Suatu tantagan baru yang cukup unik, karena jika dalam konten sebelumnya
penulis langsung merasakan dan dapat menceritakannya dengan leluasa. Namun yang
satu ini, saya hanya dapat melihat tanpa merasakan secara langsung atmosfer
dalam cerita.
The
post merupakan film ke 31 yang disutradarai oleh Steven Alan Spielberg dan
dirilis pada 12 januari 2018. Berawal dari Matthew Rhys sebagai Daniel Ellsberg
yang merupakan mantan pegawai pemerintahan dan mencuri dokumen rahasia dari
Rand Corporation mengenai pengiriman tentara Amerika ke Vietnam pada 1960-an.
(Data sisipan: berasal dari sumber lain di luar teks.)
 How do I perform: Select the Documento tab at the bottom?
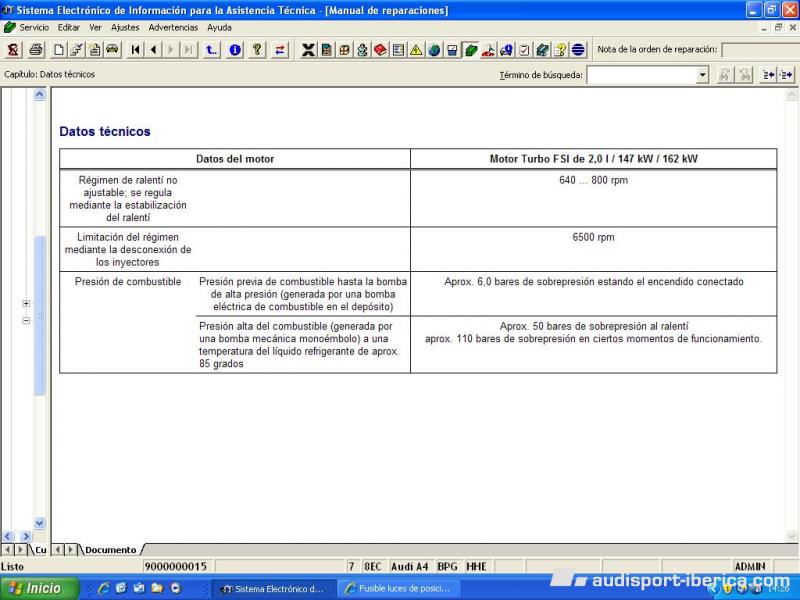(110, 550)
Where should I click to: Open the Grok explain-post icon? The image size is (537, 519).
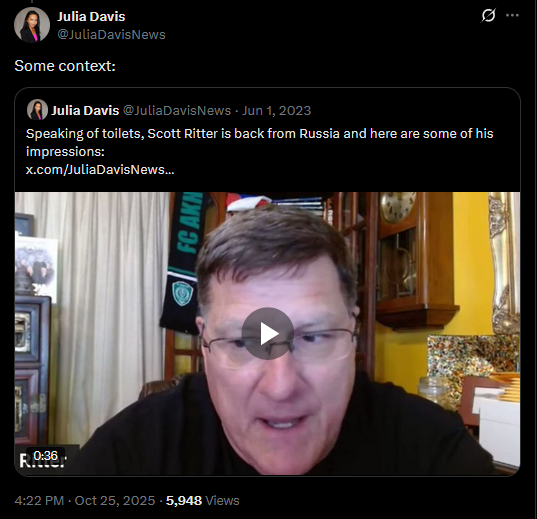click(488, 15)
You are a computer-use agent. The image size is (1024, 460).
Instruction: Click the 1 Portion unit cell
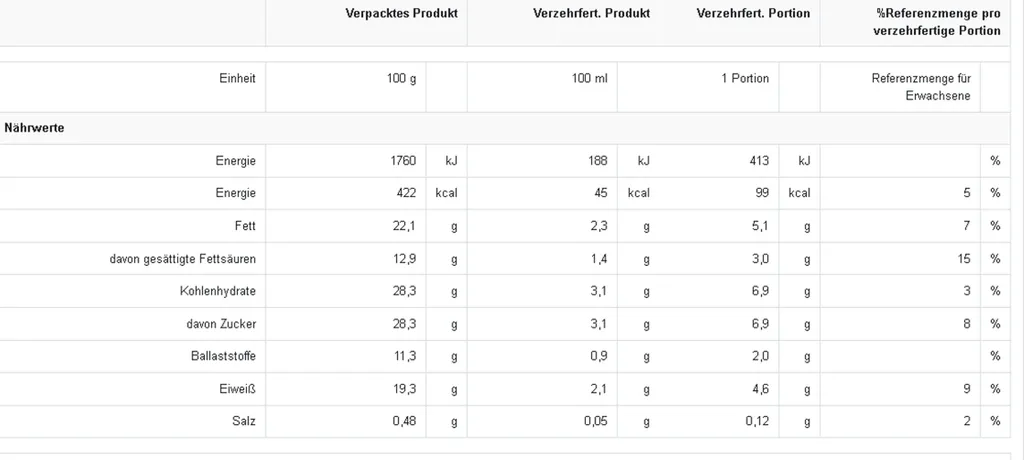(x=745, y=78)
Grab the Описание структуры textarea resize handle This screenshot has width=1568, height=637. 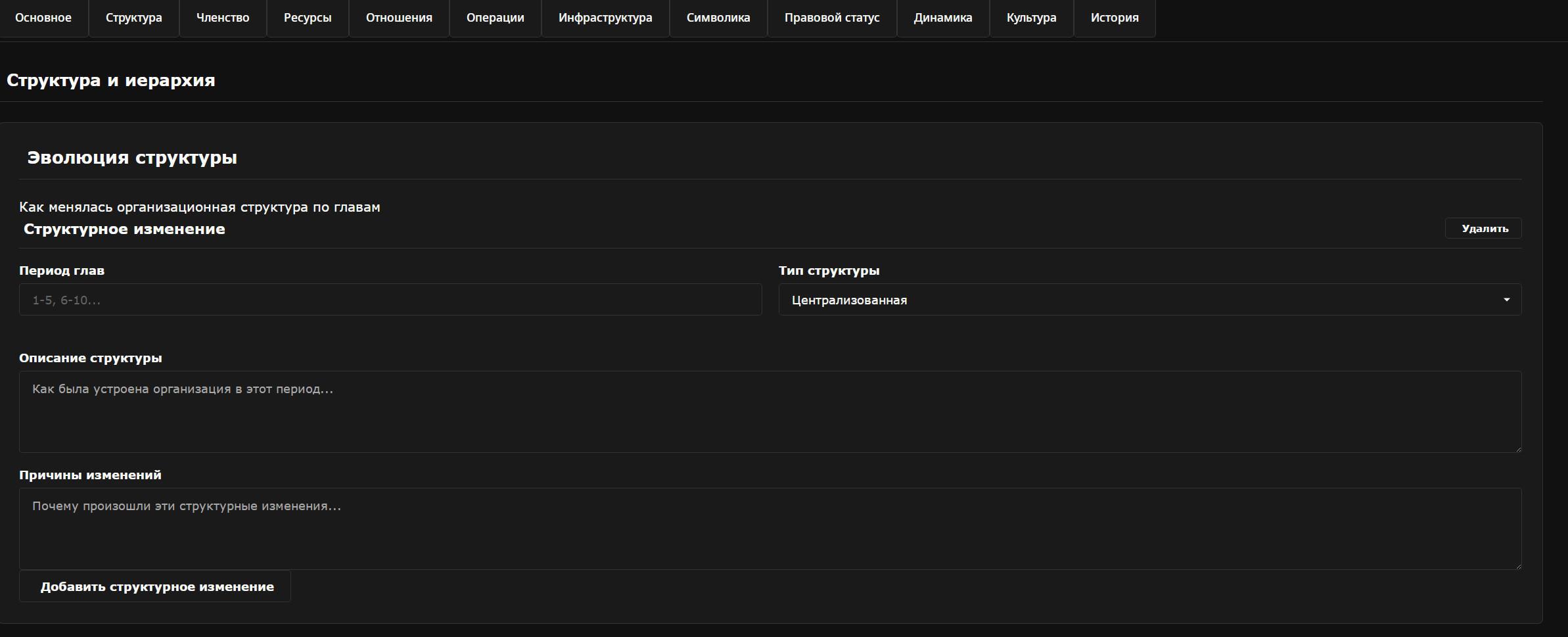pos(1518,449)
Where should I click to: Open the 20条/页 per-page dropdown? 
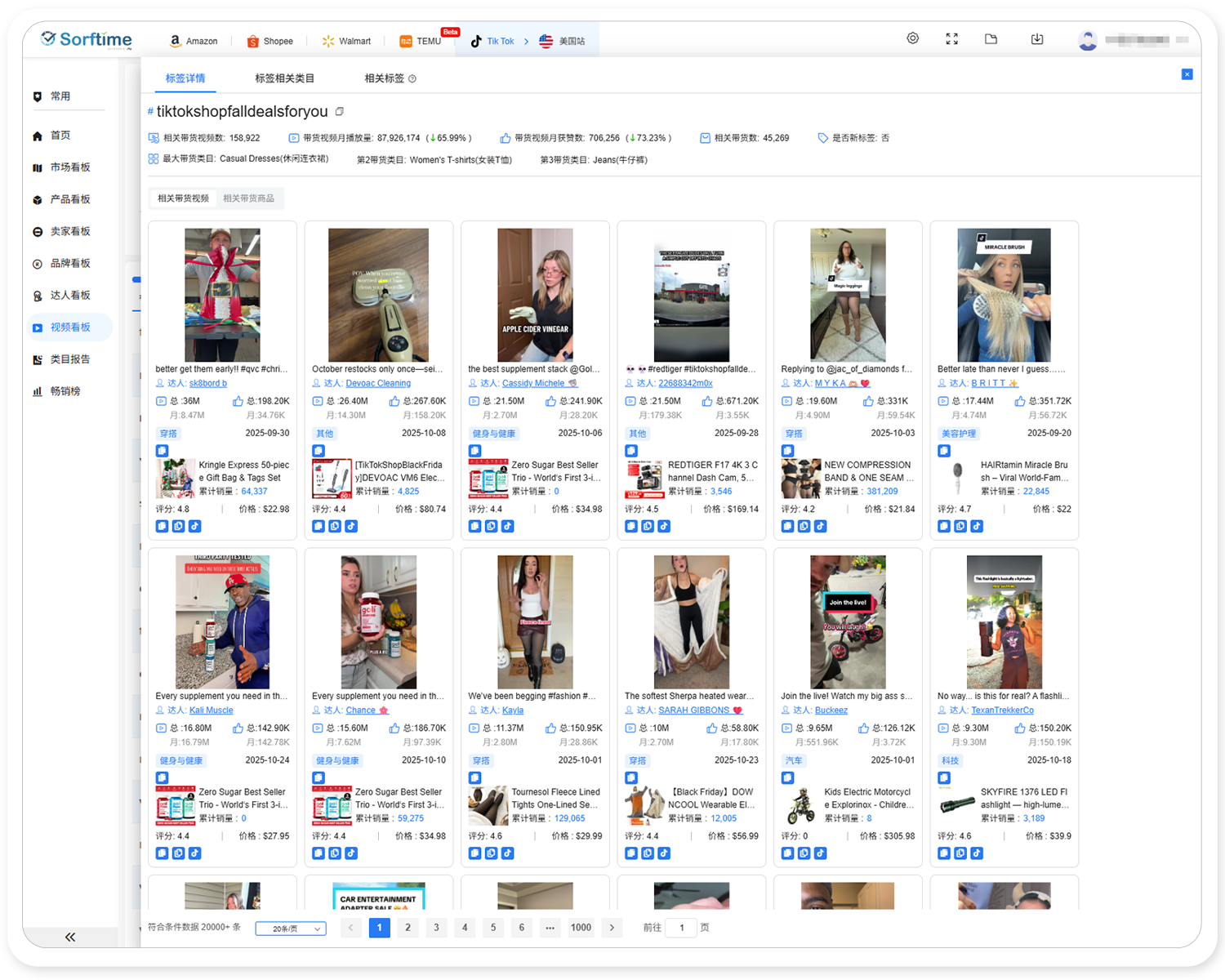[x=290, y=928]
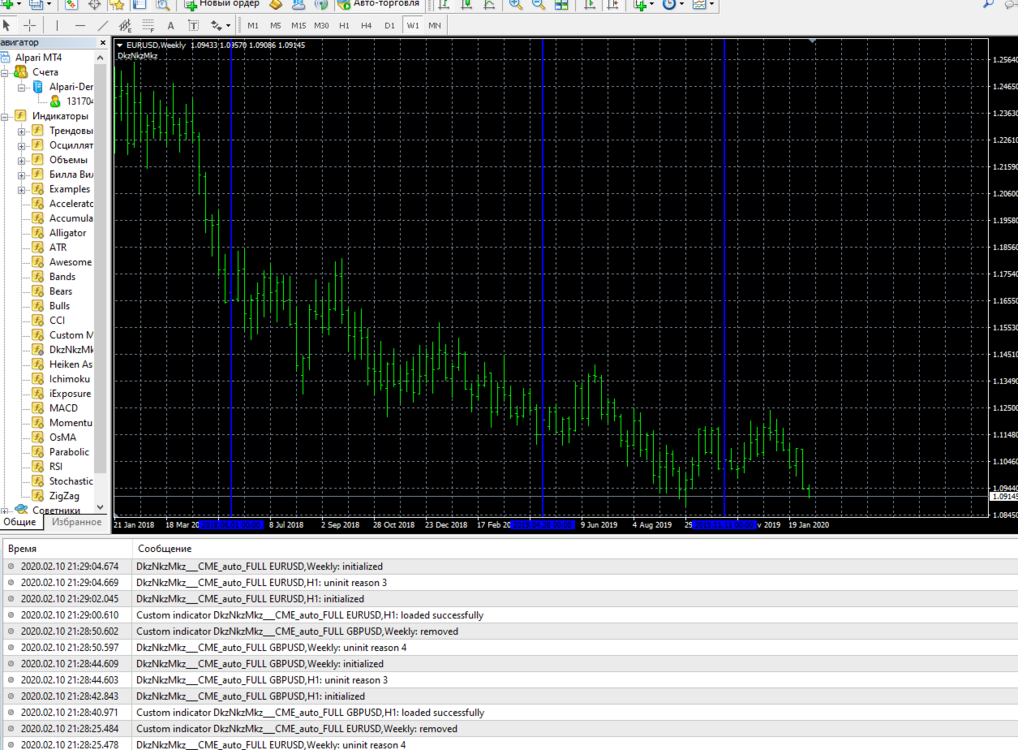Screen dimensions: 1018x750
Task: Select the vertical line drawing tool
Action: tap(57, 25)
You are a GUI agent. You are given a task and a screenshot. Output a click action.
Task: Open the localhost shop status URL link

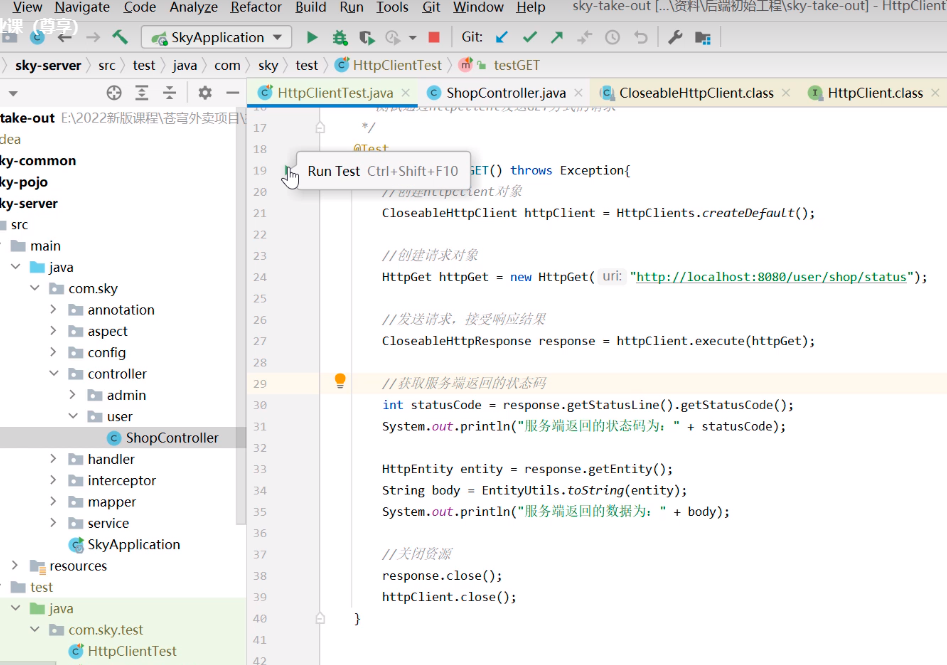click(771, 277)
Daniel membawa dokumen itu ke sebuah tempat yang merupakan ruang fotokopi dan
ditemani oleh dua orang temannya yang ikut membantu dalam pengcopyan dokumen
negara yang telah dicuri.
Merly
Streep yang berperan sebagai Kay Graham, yang diceritakan sebagai seorang wanita
yang telah ditinggal bunuh diri oleh suaminya yaitu Phil dan merupakan founder
atau penerbit pertama dari The Washington Post. Kay selalu memiliki pendapat
yang berbeda dengan Tom Hanks yang berperan sebagai Ben Bradlee dan menjabat
sebagai editor, pasalnya Kay yang memiliki keinginan untuk memberikan informasi
mengenai hal-hal yang baik, sedangkan Ben ingin sekali membuat The Washington
Post maju dan tidak hanya menjadi surat kabar lokal. Ia berfikir untuk memiliki
sesuatu yang berbeda dan dapat bersaing dengan kompetitornya.
Namun,
hal yang mengejutkan datang dari surat kabar The New York Times yang merupakan kompetitor
dari Kay. Dimana pada halaman utama surat kabar diberikan judul “Vietnam Archive : Pentagon Study Traces 3
Decades of Growing U.S. Involvement” yang ditulis oleh Neil Sheehan
memberikan arti mengenai penelitian Pentagon menelusuri 3 dekade pertumbuhan
keterlibatan Amerika Serikat. Banyak masyarakat yang berunjuk rasa dengan membawa
kertas dengan bertuliskan “Liar” ,”Bombing for peace is like fucking for
virginity”, dan lain sebagainya. Presiden Amerika Serikat melarang media cetak
The New York Times untuk menerbitkan hal yang bersangkutan dengan dokumen
rahasia yang dapat menimbulkan kekacauan.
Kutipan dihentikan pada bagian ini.